Oliver Cowdery’s disgust over the Fanny Alger matter fueled existing tensions with inhabitants of Missouri. Violence escalated and Joseph was jailed. While in prison, Joseph was told he would be given knowledge which the forefathers were anxious to see revealed, presumably related to the promise of Malachi that the hearts of the children would turn to the fathers.

<<< Prior Chapter >>> Next Chapter Top

[1] D&C 76

[2] Compton, Todd, In Sacred Loneliness: The Plural Wives of Joseph Smith, Signature Books, Salt Lake City, UT, 1997, p. 231.

[3] The wood-based tar the attackers used would have been a deep red, the color of dried blood.

[4] I first became aware of this in conversation with one of Hannah’s descendants. Hales also recounts one such story from an earlier generation, though Hales thought the liaison was supposed to have produced one of Hannah’s 1840s children.

[5] Compton lists Hannah as one of the supposed wives where he did not believe the data supported the earlier claims.

[6] Examination of the death records for Nauvoo shows no one who matches the particulars for the supposed John F. Smith

[7] Hales, Volume 1, Chapter 3, pp. 77-83.
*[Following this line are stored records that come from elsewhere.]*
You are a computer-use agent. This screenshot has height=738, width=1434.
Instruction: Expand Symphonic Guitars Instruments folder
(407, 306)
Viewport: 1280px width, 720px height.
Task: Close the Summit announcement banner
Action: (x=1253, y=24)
[8] Hales, Brian C., Joseph Smith’s Polygamy, Volume 1, Chapter 11, p. 291.

[9] Brian Hales devotes Chapter 3 of his Joseph Smith’s Polygamy to this lack of contemporary sexual rumors. Neither Todd Compton, George Smith, nor Richard Bushman lend credence to the idea that Joseph was sexually opportunistic during this early time frame.

[10] Compton, Sacred Loneliness, p. 39.

[11] The suggestion that Rosetta Marietta Carter was Joseph’s wife may have arisen because her daughter, Sarah Holmes, lived in the Smith household after Marietta was killed.

[12] Compton, In Sacred Loneliness, p. 32.

[13] Compton, Sacred Loneliness, p. 26, suggests Fanny became Joseph’s wife in 1833.

[14] Hales, Joseph Smith’s Polygamy, Vol.s 1 & 2, Chapters 4-6 and Appendix D.

[15] Bradley, Don, Weighing the Case of Fanny Alger, Persistence of Polygamy, Vol. I, p. 56.

[16] Chauncey Webb’s belief that Fanny was pregnant could have been caused by amenorrhea, or cessation of menstruation. This can occur in times of heightened stress, such as the stress Fanny might have experienced as a result of the intense controversy regarding her time in the Smith home. However amenorrhea is insufficient to explain the lack of children in the Nauvoo timeframe, due to the sheer number of women involved.

[17] Bradley, Don, “Weighing the Case of Fanny Alger,” Persistence of Polygamy, Vol. I, p. 44.

[18] For example, Missourians claimed Mormons had killed ten of their number during the fighting at Crooked River. However subsequent evaluations indicated only one Missourian was killed while three Mormons were killed.